Il meccanismo, dunque, è il seguente. Le aziende che hanno avuto il via libera dalle Regioni per le prime nove settimane di cassa integrazione in deroga relative al periodo dal 23 febbraio al 31 agosto 2020, hanno la possibilità di chiedere all’Inps altre cinque settimane di ammortizzatore. Una volta completate, i datori di lavoro dovranno presentare una nuova domanda per le restanti quattro settimane anche per i periodi antecedenti il 1° settembre 2020. Le imprese che hanno sede nelle zone rosse hanno accesso complessivamente a 22 settimane, che diventano 13 per le aziende ubicate nelle zone gialle.

Per avere diritto alle cinque settimane di cassa, e pertanto alle ulteriori quattro successive, occorre aver completato l’iter con le Regioni, alle quali resta la competenza per autorizzare il completamento dell’intero primo periodo.

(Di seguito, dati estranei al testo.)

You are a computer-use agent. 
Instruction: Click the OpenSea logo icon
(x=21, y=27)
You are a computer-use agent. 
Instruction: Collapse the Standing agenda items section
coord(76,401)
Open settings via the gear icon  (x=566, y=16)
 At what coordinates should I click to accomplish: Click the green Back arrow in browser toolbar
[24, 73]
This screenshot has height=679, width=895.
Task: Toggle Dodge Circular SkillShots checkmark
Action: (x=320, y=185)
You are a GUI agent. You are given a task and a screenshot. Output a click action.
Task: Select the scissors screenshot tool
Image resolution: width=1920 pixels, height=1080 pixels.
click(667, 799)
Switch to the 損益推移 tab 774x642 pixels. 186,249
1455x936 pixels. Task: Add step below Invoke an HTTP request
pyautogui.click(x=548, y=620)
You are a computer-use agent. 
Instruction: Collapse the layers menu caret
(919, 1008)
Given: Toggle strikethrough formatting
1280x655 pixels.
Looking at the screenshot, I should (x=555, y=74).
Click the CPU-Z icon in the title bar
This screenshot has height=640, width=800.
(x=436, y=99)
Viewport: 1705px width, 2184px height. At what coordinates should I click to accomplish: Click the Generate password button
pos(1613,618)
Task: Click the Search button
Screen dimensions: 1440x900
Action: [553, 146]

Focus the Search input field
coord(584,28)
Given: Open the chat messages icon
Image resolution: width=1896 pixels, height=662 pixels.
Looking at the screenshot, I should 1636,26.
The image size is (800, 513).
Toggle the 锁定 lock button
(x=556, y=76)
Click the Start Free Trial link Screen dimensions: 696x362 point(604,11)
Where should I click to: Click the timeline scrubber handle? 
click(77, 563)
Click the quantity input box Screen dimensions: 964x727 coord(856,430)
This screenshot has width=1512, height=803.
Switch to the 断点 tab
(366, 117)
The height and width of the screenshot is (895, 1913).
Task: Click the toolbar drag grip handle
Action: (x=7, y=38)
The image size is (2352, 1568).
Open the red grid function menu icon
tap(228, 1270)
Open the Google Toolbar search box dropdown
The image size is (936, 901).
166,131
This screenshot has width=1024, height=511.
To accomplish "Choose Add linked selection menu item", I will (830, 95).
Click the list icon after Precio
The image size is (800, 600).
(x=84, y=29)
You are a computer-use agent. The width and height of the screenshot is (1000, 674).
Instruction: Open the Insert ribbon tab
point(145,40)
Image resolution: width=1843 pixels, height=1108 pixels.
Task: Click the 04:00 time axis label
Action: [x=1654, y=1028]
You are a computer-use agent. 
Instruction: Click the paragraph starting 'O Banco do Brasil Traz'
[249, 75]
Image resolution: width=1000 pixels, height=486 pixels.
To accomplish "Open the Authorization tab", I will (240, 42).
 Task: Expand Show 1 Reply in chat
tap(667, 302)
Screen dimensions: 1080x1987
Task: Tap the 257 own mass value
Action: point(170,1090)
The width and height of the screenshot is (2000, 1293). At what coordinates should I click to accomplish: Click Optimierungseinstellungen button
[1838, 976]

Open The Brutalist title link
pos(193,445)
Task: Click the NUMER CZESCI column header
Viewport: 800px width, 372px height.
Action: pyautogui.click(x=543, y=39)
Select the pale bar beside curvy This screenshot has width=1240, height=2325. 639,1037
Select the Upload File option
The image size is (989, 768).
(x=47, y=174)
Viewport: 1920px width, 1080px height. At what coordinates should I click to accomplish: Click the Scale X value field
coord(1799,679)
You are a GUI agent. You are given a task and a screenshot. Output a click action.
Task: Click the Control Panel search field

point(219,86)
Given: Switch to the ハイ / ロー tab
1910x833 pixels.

Hanno diritto all’ammortizzatore legato all’emergenza coronavirus i datori del settore privato che non possono avere le tutele previste dalla normativa sulla sospensione o la riduzione di orario in costanza del rapporto di lavoro, così come i lavoratori delle imprese fallite, anche se sospesi.

Per quanto riguarda i dipendenti interessati, sono compresi i lavoratori delle tre tipologie di apprendistato, i lavoratori a domicilio e i giornalisti professionisti, pubblicisti e praticanti iscritti all’Inpgi.

Il sostegno al reddito è allargato anche al settore sportivo professionistico per quanto riguarda i lavoratori iscritti al Fondo pensione sportivi professionisti che nel 2019 hanno avuto una retribuzione lorda fino a 50mila euro.